Outlook, Teams, Excel, and Word were the most frequently used apps. Focusing Copilot demos and activities on these four ensures the training is relevant to how people actually work. To Do, Planner, and PowerPoint were also mentioned, so including short examples in those apps can help additional roles see value.
Data analysis in Excel was the most requested area, followed by automating repetitive tasks and meeting notes and action items in Teams. Many respondents also asked for “all of the above” or a mix of topics. The current training plan’s emphasis on Excel, Teams, and automation aligns well with this feedback and can be highlighted as a direct response to what people asked for.

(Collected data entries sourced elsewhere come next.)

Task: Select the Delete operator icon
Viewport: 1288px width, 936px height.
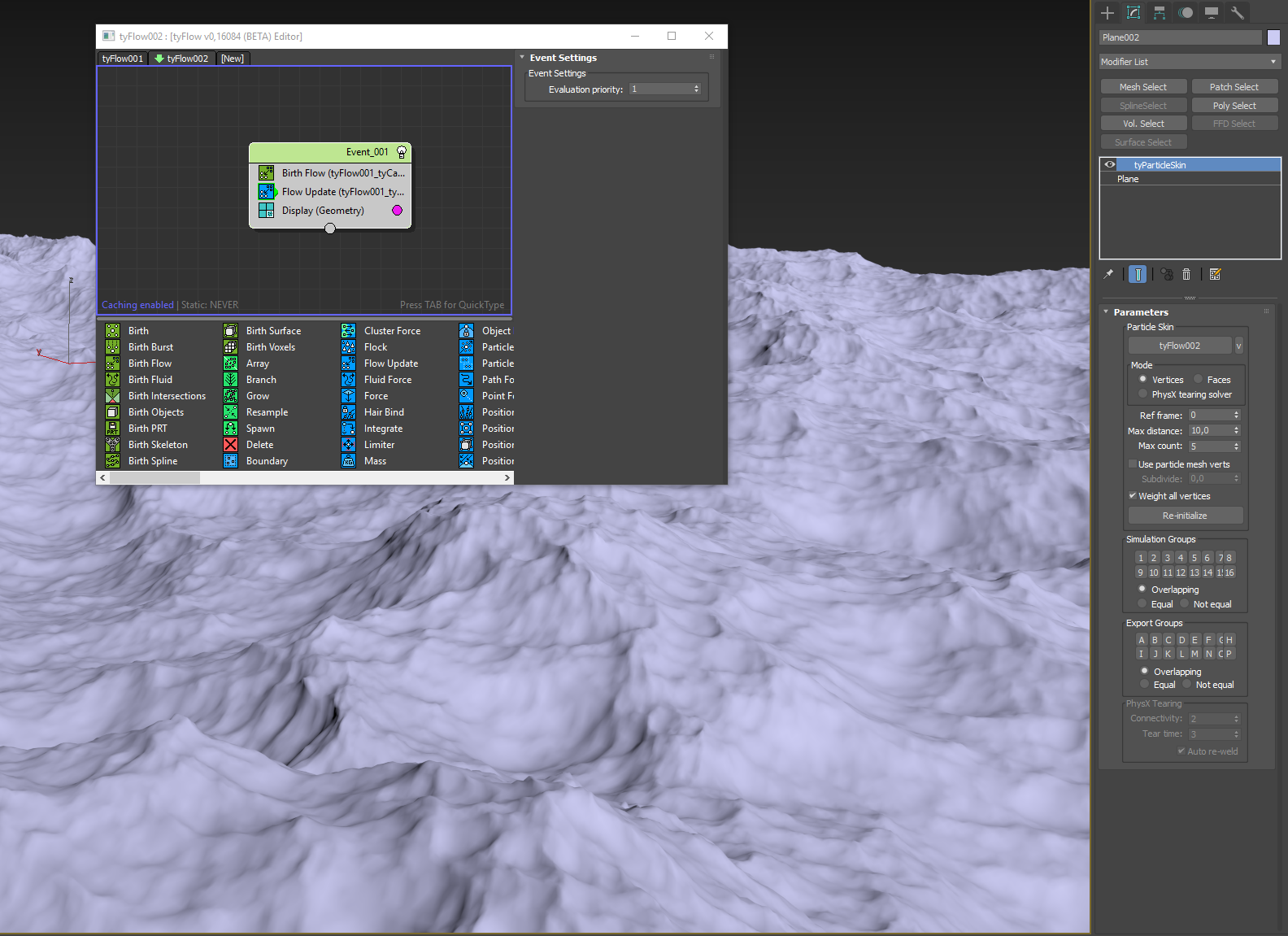Action: coord(231,445)
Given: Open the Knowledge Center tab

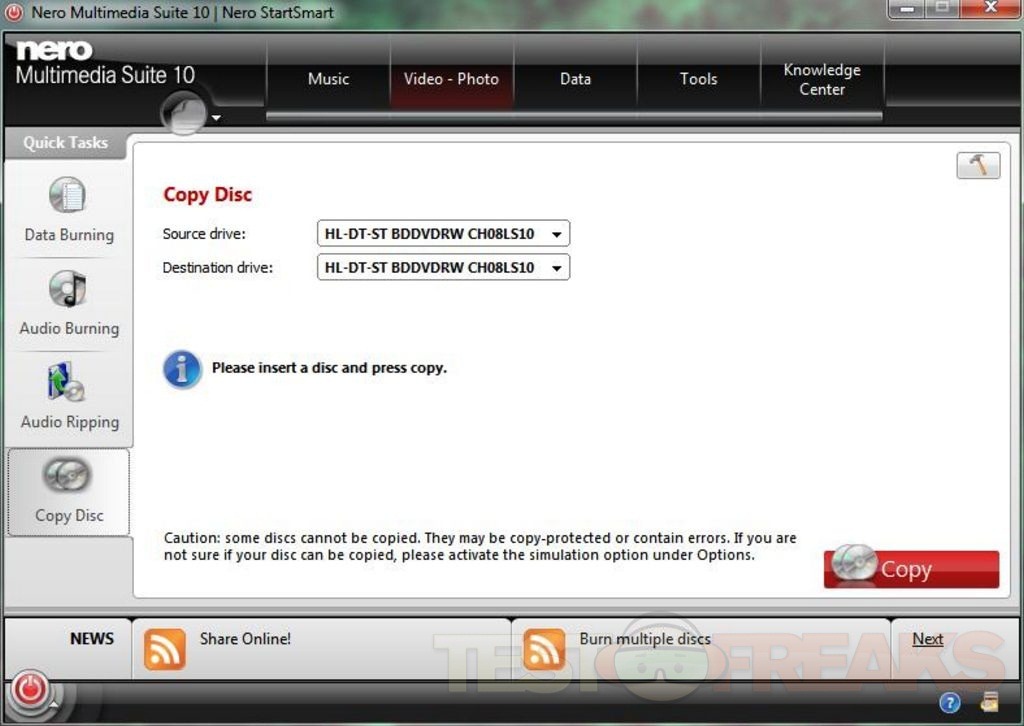Looking at the screenshot, I should pos(822,79).
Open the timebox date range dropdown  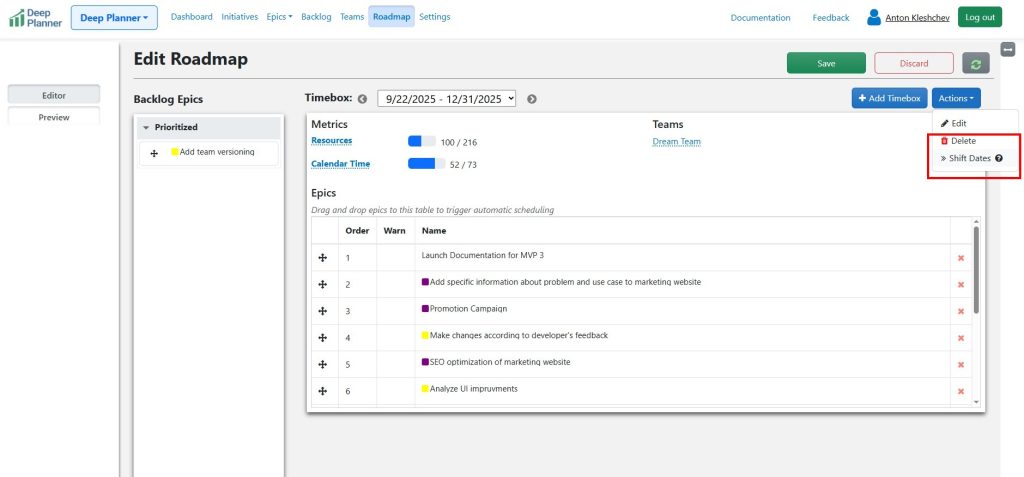447,98
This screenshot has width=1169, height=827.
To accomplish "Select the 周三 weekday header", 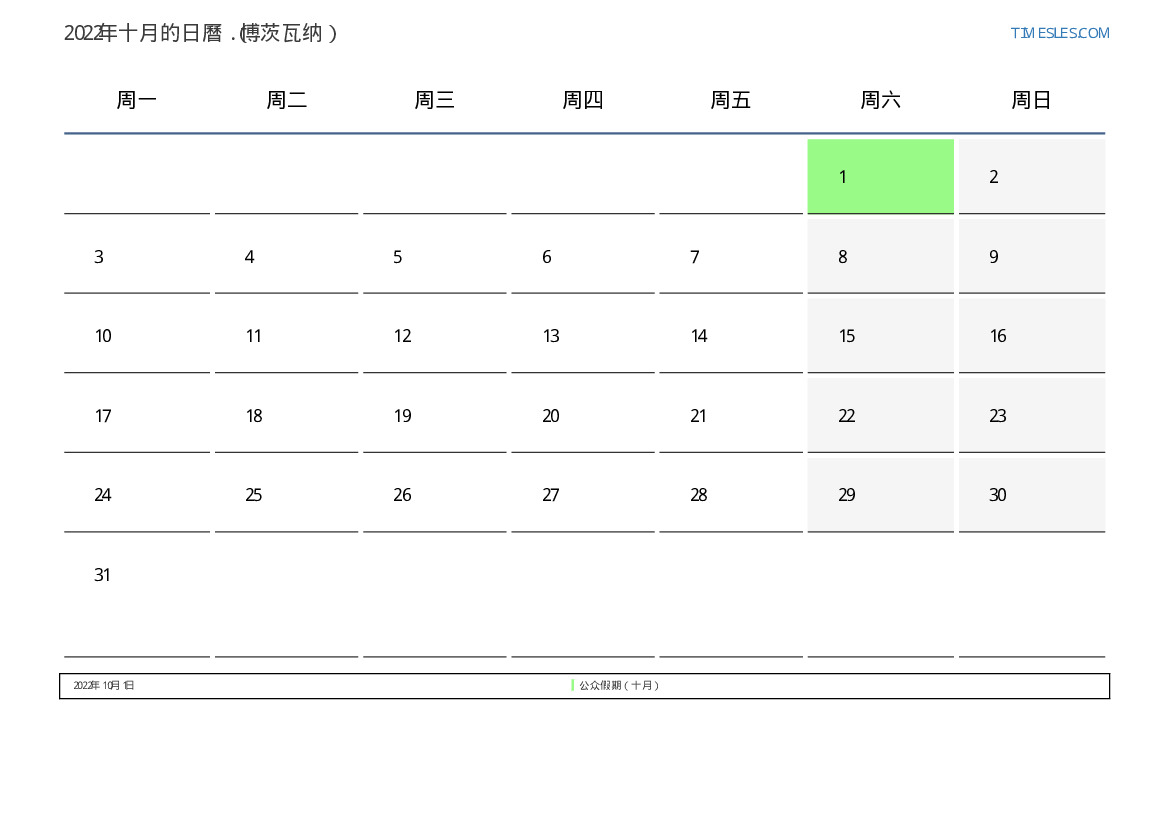I will click(x=434, y=100).
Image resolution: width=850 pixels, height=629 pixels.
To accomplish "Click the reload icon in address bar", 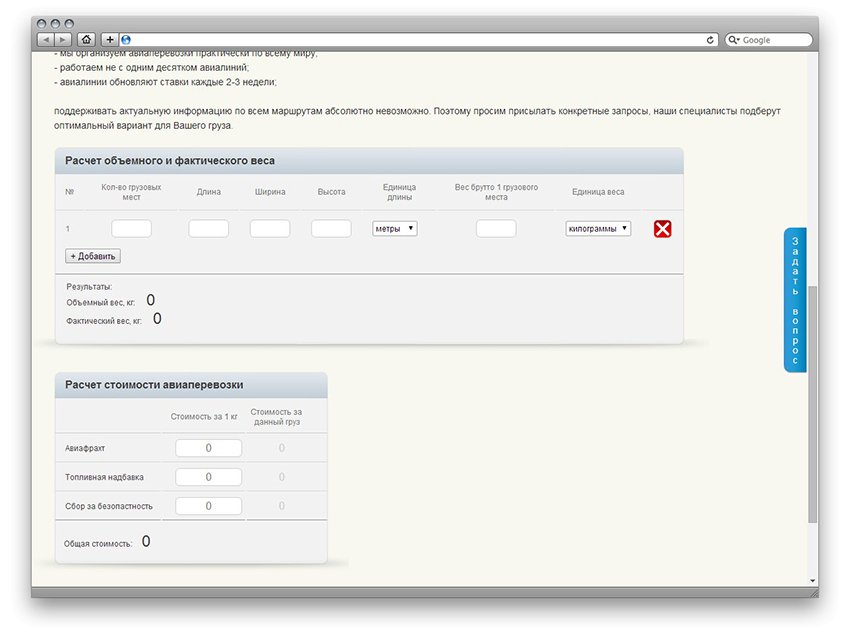I will click(x=711, y=40).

Open-ended answers highlighted: saving time on email and paperwork, being more organized, improving communication and reports, automating repetitive work (e.g. work orders, quotes, data entry), and spending more time with customers and employees. Many also mentioned deeper understanding of data, better planning, and “easy buttons” for daily tasks. The training’s focus on prompts for emails, documents, meetings, and Excel supports these goals.
Survey responses consistently said AI will enhance jobs rather than replace them—supporting people with repetitive or time-consuming tasks so they can focus on hands-on work, customer relationships, and judgment. Roles like equipment repair, in-person service, and human connection were cited as things AI cannot replicate.
Over half of respondents said they were not at all familiar with Copilot. The training is designed to start with the basics: what Copilot is, where to find it in Microsoft 365, and how to write a simple prompt. No prior experience is required.
We’ll focus on the apps you use most: Outlook, Teams, Excel, and Word. Demos and activities will include email drafting, meeting notes and action items, data analysis in Excel, and document creation—matching the training areas you asked for most.
Survey answers mentioned work orders, quotes, customer follow-up, reporting, and administrative tasks as time consumers. The session uses Western Tractor–style scenarios (e.g. customer communications, sales data, service meeting summaries) so you can see how Copilot applies to your actual workflow.
The survey results were used to shape the Copilot training: session length, mix of basics vs. intermediate content, choice of apps (Outlook, Teams, Excel, Word), and the balance of demos vs. hands-on activities. Continuing to collect feedback after the session will help refine future training and support.